Sofern der Baustellenfortschritt von den Eigenleistungen des Kunden abhängt, sollten schon im Angebot Termine festgehalten sein beziehungsweise eine Klausel, dass der Unternehmer nicht für Verzögerungen haftet, wenn sie der Kunde zu verantworten hat.

"Auch die Fragen nach Haftung und Gewährleistung sollten die Parteien vertraglich festhalten", empfiehlt Christa Muschert. Was passiert, wenn der Kunde aus Versehen eine Leitung anbohrt? Wer ist verantwortlich, wenn sich der Kunde bei den Arbeiten verletzt? Vor allem, wenn der Kunde selbst Unternehmer ist, sollten die Parteien schriftlich fixieren, dass die Eigenleistungen kein Subunternehmerverhältnis begründen.
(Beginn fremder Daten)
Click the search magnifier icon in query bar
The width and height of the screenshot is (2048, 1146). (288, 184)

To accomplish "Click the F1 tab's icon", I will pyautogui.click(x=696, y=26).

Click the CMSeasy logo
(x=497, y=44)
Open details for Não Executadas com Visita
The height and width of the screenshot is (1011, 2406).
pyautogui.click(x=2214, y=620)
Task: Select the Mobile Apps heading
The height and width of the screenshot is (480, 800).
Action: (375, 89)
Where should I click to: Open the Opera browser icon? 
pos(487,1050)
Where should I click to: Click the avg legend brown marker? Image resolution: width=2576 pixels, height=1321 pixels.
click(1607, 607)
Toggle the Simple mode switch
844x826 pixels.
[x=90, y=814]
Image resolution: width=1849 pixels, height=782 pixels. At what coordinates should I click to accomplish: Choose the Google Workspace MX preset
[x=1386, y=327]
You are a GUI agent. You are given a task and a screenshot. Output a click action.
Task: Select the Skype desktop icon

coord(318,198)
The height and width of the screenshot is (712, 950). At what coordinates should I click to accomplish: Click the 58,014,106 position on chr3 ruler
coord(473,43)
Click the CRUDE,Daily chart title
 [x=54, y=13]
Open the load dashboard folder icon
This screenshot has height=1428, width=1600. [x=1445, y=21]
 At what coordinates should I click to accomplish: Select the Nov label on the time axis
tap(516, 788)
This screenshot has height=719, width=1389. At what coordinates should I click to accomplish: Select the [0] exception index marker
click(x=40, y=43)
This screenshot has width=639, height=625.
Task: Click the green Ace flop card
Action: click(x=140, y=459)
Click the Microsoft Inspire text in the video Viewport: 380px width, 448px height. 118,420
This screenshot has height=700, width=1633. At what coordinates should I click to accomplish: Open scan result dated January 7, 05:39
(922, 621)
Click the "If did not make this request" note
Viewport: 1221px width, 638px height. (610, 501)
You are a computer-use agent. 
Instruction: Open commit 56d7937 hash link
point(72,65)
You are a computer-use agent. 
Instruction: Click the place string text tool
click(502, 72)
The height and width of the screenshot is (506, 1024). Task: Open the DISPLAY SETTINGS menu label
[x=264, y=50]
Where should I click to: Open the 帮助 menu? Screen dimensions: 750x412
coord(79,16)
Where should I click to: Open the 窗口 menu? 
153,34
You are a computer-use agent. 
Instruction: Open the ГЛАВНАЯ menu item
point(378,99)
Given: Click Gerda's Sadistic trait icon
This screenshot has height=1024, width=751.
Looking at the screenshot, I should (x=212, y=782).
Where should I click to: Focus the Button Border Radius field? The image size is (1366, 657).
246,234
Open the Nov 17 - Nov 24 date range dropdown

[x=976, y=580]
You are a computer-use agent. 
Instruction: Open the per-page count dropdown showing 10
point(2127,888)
Material kommt vom Handwerker 

Hartmut Raff hat für all diese Punkte praktikable Lösungen gefunden. Seine Vorgaben beginnen beim Material. "Das liefern wir", stellt der Unternehmer aus Leinfelden-Echterdingen klar. Dann weist er den Kunden sehr genau ein. "Wir zeichnen alles an und erklären, was von wo nach wo verlaufen soll." Dann darf der Kunde loslegen, aber Raff bleibt dicht an ihm dran. "Wir machen fortlaufende Kontrollen. So können wir die Gewährleistung bieten und im Notfall reingrätschen", sieht der 52-Jährige die Zusammenarbeit sportlich.

Wenn der Betrieb am Ende alles durchgemessen hat, unterschreibt Raff für das Objekt. Den Umgang mit den Kunden empfindet Raff als unkompliziert. "Der Kunde will ja die Hilfe. Und ob ich das einem Azubi erkläre oder dem Kunden, macht keinen Unterschied."

So, wie das Angebot bei Eigenleistungen des Kunden sehr detailliert sein sollte, muss auch die Rechnung diese Punkte aufgreifen. Wer nicht wie Raff die Gewährleistung für die Arbeiten seiner Kunden übernimmt, kann das an dieser Stelle klären, etwa so: "Der Kunde hat die Kabel selbst verlegt und trägt dafür sowie für mögliche Auswirkungen auf unsere Arbeiten Haftung und Gewährleistung."

Hartmut Raff hat mit den Eigenleistungen noch nie schlechte Erfahrungen gemacht, er nennt es eine Win-win-Situation: "Ich biete dem Kunden die Möglichkeit, selbst Hand anzulegen, und er hat eine vernünftige Installation, die vom Fachmann überprüft ist."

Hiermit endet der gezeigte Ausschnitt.